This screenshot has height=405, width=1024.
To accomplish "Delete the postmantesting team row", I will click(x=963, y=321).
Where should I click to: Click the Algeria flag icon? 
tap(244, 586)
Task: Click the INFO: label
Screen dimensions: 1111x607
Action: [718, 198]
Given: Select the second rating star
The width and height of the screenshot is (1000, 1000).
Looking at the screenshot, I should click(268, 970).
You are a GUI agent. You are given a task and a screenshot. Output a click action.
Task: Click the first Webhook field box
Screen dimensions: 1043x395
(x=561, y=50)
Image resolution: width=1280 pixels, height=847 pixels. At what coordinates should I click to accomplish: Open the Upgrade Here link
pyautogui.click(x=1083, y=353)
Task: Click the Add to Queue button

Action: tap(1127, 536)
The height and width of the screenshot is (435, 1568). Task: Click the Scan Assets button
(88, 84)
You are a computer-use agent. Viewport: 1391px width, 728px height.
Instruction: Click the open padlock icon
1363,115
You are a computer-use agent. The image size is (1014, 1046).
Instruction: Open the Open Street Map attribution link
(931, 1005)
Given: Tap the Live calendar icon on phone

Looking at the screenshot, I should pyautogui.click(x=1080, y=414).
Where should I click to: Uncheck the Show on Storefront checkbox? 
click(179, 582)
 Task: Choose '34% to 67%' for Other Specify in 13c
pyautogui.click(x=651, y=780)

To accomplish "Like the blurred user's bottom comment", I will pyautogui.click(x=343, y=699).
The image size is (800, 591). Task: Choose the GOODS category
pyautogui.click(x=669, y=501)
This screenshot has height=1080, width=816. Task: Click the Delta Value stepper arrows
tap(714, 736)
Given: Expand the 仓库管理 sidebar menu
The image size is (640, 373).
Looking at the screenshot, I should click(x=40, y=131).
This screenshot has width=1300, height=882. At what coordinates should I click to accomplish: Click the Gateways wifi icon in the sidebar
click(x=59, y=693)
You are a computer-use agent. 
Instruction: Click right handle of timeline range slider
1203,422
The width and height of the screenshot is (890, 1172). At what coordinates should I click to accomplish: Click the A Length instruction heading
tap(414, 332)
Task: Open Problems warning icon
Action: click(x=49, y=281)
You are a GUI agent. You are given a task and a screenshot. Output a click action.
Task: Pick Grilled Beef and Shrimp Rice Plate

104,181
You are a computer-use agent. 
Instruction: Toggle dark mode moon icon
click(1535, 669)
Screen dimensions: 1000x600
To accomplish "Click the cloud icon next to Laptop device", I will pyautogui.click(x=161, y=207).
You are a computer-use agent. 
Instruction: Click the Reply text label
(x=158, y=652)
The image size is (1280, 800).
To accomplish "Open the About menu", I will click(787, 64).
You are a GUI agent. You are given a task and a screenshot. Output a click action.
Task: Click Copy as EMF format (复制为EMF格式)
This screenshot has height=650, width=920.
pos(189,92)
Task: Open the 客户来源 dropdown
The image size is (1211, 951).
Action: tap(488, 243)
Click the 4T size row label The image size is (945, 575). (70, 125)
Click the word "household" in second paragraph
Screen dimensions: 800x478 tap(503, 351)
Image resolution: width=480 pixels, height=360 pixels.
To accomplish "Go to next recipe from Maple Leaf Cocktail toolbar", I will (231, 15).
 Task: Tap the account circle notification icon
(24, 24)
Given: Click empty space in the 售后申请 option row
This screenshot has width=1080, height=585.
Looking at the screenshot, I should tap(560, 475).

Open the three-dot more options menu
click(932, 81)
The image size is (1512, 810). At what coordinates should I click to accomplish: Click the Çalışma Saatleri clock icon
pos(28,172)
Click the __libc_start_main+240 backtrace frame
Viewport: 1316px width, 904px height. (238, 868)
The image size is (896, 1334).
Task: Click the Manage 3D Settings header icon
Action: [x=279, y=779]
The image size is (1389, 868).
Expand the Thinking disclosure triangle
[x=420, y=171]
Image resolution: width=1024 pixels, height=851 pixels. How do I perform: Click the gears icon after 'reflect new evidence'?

########

▸ Aim of the task:
Count how many lines in the data above include the string "next", and write only that number.

▸ Your response:
2